The three are to be transferred to a holding center, dubbed “the apartment,” located inside the compound of the Islamic Committee of Pattani. It is the so-called “safe house” where they will be guarded by Thai soldiers until further notice.

The BRN factor

Thai security officials and militant sources on the ground, meanwhile, said that nothing would change until the Barisan Revolusi Nasional (BRN) negotiated directly with the Thais. BRN is one of the long-standing separatist movements, and it controls virtually all of the militants on the ground.

Bangkok wants BRN to come to the table under the MARA Patani umbrella, but the group insisted that they would only meet the Thais directly and would only come to the table when they feel properly trained.

Moreover, any talks must be in line with international best practices, which means that members of the international community should be permitted to mediate the negotiations, BRN sources said.

Policy makers in Bangkok reject the idea of broadening the participation in this peace process that is being facilitated by Malaysia and up until the recent past, was not keen with the idea of permitting members of the international community engaging directly with the BRN.

Involving the international community

But other Thai officials said they had let go of their zero-sum game mentality. A green light has been given, they said, to members of the international community to work with BRN and local civil society organizations (CSOs), including those critical of the state, to help them with capacity building and familiarize them with the various concepts, such as international humanitarian law and other international norms.  

Hardliners in the military, especially the Fourth Army Region who oversees the security situation in the far south, are not too keen with the idea of permitting international NGOs or foreign governments becoming too involved with the affairs in the far South, for fear of having to explain to outsiders their questionable tactics and conducts in this restive region.

Critics point to the mounting allegations of human rights abuses and harassment of CSO leaders and political activists in the region. The recent raid of a home a young Patani Malay activist, Artef Sohko, by some 60 security officers is a case in point.

Authorities confiscated some academic papers from Artef’s home. It was in English and it was about the peace process in the Mindanao region of the southern Philippines.

“They said they will get it translated. I really hope they learn something from it,” Artef said.

Moreover, Kerdpol, the chief Thai negotiator, is also afraid that the participation of outsiders would undermine his role as the one with the sole mandate to negotiate with the rebels, said Thai officials overseeing the southern conflict.

Such attitudes may be challenged if and when the Thai junta steps down and a new government comes to power. A significant number of Thai officials (non-military) favored the idea of opening up the process to permit members of the international community to participate in the peace process if it means bringing BRN to the table.

They said the self-proclaimed BRN members who sit on MARA Patani do not have the blessing of the group’s ruling council, namely the Dewan Pimpinan Parti (DPP). And until that happens, the dialogue process with MARA Patani is little more than a “talk shop.”

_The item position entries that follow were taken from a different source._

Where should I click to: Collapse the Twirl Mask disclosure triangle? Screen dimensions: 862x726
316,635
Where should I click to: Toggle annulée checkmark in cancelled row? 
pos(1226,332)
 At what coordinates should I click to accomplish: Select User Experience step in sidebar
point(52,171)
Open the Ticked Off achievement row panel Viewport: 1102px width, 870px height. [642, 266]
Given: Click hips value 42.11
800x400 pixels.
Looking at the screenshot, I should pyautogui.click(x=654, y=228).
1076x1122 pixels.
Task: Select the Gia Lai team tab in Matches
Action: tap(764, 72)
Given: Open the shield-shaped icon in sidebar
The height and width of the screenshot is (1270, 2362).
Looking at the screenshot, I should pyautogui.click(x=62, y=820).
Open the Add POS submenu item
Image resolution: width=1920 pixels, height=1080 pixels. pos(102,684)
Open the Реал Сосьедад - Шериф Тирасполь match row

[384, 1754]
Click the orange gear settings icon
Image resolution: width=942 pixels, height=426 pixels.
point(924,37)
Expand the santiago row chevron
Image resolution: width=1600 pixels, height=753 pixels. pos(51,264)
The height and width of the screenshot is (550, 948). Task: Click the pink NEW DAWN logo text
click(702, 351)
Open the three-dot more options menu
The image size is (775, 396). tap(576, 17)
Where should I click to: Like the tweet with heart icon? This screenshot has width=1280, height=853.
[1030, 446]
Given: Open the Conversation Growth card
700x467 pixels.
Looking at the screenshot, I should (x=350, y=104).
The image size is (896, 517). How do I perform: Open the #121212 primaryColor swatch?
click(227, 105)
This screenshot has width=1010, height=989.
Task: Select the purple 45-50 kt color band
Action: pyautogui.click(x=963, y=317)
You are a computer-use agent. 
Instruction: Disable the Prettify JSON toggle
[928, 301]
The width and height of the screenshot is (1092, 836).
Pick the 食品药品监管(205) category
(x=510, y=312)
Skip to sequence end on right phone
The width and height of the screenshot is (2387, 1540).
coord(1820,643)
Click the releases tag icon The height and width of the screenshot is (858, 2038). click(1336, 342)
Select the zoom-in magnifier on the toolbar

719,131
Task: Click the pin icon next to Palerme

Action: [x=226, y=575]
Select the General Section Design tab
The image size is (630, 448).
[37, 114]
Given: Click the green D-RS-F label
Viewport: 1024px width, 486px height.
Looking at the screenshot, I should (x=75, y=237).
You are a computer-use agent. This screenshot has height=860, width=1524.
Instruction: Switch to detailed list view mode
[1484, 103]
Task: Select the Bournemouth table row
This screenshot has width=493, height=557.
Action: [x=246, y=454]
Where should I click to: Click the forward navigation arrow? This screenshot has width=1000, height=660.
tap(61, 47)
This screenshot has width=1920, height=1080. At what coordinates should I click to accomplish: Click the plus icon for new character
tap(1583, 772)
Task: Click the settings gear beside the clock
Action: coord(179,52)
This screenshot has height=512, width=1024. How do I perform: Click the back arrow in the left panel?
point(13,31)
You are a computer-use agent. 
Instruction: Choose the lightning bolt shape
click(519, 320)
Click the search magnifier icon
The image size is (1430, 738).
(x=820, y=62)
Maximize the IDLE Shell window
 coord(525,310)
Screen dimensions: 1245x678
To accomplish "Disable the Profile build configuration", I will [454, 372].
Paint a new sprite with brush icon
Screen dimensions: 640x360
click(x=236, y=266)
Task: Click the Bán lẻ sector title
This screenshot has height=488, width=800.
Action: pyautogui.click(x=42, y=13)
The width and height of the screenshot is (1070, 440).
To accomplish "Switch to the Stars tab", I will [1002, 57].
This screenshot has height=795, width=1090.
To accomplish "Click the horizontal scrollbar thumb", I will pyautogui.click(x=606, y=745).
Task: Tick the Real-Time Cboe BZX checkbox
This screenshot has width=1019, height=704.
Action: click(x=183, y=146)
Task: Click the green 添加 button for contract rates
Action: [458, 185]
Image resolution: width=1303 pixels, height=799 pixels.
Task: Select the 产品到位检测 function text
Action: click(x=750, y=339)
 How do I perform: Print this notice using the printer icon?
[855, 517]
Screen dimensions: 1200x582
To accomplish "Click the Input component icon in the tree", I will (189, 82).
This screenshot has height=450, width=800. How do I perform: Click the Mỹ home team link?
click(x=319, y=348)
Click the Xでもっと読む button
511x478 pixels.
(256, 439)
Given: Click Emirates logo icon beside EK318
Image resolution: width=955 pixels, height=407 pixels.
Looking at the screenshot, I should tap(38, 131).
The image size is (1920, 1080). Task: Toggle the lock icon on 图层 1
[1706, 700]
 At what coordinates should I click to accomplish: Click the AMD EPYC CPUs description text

BRN, on the other hand, said Thailand continued to take them for granted and only wanted to end the political violence without addressing the historical grievances and root causes of the conflict in the far South.

They said Prayuth “jumping the gun” with the announcement about the Safety Zone was not the first time Bangkok had humiliated MARA Patani. The fact that Thai Government continues to refer to the umbrella organization as “Party B,” instead of referring to them by their organizational name, is a case in point.  

In the final analysis, the Safety Zone is a big leap of faith but it is doomed to fail because the project rests on shaky ground.

The group that controls the militants on the ground – BRN – may have promised not to sabotage the project but one has to wonder how long that will last.

Don Pathan is a consultant and security analyst based in Thailand. The opinions expressed in this commentary are those of the author and not of BenarNews.